When the sisters got serious about starting a business, their first visit was to a lawyer. Then King’s husband, Paul, suggested they visit SCORE, which provides free business counseling to startups and other companies.
As luck — make that Irish luck — would have it, they were partnered volunteer counselor Rick Lampkin, a retired Hy-Vee store director with 34 years of experience with the grocery chain.
“We decided SCORE could help and I knew that Hy-Vee likes to get in on some of these startups and help if they can,” said Lampkin, who retired from Hy-Vee’s store on Avenue of the Cities, Moline.
“He’s been with us every minute; we’re unbelievably lucky to have him,” King said.
He and the sisters worked for months over the winter as they dealt with copyrights, trademarks and labeling, as well as the recipes and distribution. Bel Brands Inc. — the maker of cheese products under Kaukauna, Babybel and The Laughing Cow brands — agreed to manufacture their product.
“They had never taken on a startup company like us,” King said, adding that because of their personal drive and the product itself “they are backing us.”
In mid-May, the sisters and their husbands, Jake Elgersma and Paul King, were on hand in Little Chute, Wis., as Bel Brands produced the first batch of Guinn Special Recipes.
That was the day the business began to feel real, Elgersma said. “But it will feel really real when we see it on the shelves. Everything gets more and more exciting by the day.”
Lampkin’s Hy-Vee connection proved invaluable as it led the new business owners to their distributor, Lomar Distributing Inc., Des Moines. Lomar, which is a Hy-Vee company, distributes not only to the 230 stores Hy-Vee has in eight states but also to other grocery store chains.
Lampkin said the Lomar sales representatives will begin working to place Guinn Special Recipes in the Hy-Vee chain. “But our hope is it will be requested in another chain because that’s how they will grow.”
He expects the Quad-City Hy-Vees to be the first to jump on board because they will recognize the Shamrock Inn connection their customers may have.
In fact, Tony Fuhrmeister, the Silvis Hy-Vee store director, recently got his first delivery of the product. “We try to support our local community,” he said, adding that cheeses are an unusual product to come from a local company, but he has had requests from makers of barbeque sauces and salsas to place products in his store.

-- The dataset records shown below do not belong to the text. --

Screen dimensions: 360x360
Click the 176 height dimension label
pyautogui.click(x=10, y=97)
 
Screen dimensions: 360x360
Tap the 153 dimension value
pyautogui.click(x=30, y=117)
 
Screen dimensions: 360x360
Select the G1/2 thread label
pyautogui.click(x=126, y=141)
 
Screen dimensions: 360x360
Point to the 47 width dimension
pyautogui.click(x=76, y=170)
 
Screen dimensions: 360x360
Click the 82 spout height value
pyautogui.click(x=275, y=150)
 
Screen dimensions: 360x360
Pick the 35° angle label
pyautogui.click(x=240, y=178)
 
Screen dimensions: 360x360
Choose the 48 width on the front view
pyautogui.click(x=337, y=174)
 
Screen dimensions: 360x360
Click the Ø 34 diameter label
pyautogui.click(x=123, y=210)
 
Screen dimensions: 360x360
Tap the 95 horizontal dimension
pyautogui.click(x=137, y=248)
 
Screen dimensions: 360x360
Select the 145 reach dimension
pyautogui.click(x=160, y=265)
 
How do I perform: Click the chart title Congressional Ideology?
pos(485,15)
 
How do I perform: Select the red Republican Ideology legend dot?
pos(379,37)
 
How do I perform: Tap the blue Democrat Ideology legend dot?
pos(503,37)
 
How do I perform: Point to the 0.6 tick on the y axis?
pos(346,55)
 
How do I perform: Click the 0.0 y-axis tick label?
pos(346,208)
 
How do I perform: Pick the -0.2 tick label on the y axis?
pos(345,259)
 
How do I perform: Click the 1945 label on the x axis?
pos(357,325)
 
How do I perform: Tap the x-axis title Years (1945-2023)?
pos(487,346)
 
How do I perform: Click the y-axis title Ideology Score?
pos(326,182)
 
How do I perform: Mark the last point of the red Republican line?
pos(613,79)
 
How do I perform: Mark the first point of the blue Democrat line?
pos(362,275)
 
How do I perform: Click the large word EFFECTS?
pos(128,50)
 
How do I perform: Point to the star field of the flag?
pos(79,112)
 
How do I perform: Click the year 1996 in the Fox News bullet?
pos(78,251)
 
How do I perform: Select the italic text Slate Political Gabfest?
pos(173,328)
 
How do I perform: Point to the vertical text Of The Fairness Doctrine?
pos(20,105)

He also has a family connection to the operation — King’s daughter, Jordan, works at the Silvis store and her son, Joey, is a former Hy-Vee employee.
Though the sisters share a lot of the credit with Lampkin for helping them make Guinn Special Recipes a reality, he said, “Those girls have worked their tails off. They knew what they wanted to do but they didn’t know how to get it done.
“This is a perfect example of what SCORE want to get accomplished,” said Lampkin, who has been a SCORE volunteer for four years. “People come in with a great idea and, with SCORE’s knowledge, they can get it accomplished.”
Elgersma said they already have ideas for three more flavors, but are taking it slow.
But as soon as the venture is paying its way and they are seeing profits, she said they plan to begin giving some of the proceeds to the Alzheimer’s Association in memory of their mother, Pat, who died in 2003 at age 67.
“My goal is to be nationwide in a year or less,” King said, adding she is enjoying “the time with my sister.”
Elgersma said their road to business ownership has not been without hurdles. “But we have been having a ball. It’s been work, but it’s been fun work.”